Diese Ungarn waren ebenfalls eine hunnische Nation,*** welche an den Gränzen von China wohnten, und von den griechischen Geschichtschreibern Türken genennet werden. Im sechsten Jahrhunderte wohnten sie noch als ein Uiberbleibsel der alten Hunnen, nahe bey den Chinesern, wurden in die östlichen, und westlichen getheilet, und der Fluß Irtisch machte die Gränzscheidung zwischen ihnen. Von den östlichen Türken entstanden nach

* Er schränkte sie so ein, daß sie keinen Schaden mehr thun konnten, und gab ihnen den Strich Landes zwischen Sabaria, und Carnuntum ein. — Noch ist zu merken, daß die Könige der Awaren den Titel Rhagan führten.
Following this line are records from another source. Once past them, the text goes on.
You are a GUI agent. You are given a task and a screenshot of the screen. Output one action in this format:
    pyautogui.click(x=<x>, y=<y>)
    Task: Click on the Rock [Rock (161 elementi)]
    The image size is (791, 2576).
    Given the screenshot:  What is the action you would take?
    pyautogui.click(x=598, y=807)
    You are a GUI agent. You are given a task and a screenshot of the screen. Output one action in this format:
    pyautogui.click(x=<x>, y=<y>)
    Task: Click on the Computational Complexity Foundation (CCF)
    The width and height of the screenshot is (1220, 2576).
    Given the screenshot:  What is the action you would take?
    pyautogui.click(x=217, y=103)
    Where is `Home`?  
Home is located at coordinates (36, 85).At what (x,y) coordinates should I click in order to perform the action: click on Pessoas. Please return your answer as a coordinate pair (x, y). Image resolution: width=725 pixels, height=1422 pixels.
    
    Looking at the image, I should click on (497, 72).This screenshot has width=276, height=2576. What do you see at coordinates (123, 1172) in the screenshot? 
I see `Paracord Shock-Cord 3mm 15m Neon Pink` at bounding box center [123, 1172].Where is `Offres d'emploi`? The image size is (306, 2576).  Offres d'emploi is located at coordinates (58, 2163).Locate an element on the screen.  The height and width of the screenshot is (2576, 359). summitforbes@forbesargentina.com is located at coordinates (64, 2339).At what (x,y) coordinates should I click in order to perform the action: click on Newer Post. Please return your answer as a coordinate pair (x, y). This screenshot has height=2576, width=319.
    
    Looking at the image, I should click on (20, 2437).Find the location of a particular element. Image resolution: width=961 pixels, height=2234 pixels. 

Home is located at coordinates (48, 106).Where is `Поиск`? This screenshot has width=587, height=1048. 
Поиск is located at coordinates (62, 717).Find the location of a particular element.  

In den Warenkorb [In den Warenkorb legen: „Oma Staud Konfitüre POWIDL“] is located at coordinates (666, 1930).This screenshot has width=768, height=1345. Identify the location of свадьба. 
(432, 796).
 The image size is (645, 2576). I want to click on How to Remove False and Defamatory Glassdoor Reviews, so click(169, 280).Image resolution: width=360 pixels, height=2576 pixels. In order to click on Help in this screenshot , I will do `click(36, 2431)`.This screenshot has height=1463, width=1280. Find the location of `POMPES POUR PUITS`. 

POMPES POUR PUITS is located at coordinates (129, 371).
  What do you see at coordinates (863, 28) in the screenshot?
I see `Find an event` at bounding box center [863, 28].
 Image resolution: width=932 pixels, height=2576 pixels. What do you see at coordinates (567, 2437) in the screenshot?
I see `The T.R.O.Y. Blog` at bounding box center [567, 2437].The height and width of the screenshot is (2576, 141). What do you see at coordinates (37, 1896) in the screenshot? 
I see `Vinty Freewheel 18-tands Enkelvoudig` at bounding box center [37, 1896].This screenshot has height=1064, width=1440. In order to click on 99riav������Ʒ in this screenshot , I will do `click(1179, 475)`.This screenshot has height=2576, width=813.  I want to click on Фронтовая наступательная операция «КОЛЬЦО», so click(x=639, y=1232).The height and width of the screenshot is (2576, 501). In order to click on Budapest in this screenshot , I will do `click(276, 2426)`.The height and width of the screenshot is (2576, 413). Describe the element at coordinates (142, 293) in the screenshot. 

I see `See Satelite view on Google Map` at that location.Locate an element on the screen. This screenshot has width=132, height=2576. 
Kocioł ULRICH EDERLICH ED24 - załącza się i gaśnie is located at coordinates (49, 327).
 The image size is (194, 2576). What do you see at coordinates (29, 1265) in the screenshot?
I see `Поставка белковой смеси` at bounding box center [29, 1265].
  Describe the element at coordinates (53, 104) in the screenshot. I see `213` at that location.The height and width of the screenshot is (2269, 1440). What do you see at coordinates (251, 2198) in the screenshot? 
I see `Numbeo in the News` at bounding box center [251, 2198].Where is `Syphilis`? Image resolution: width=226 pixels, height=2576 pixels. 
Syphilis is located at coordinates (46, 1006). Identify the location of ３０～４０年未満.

** Diejenigen aber, welche in Dacien wohnten, wurden von den Bulgaren unter das Joch gebracht.

*** Wer sich mit der Geschichte dieser Völker näher bekannt machen will, der findet solche in des Deguignes Geschichte der Hunnen und Türken, welche französisch zu Paris 1756-58. und ins Deutsche übersetzt, zu Greifswalde 1768-71. in fünf Quartbänden erschienen ist.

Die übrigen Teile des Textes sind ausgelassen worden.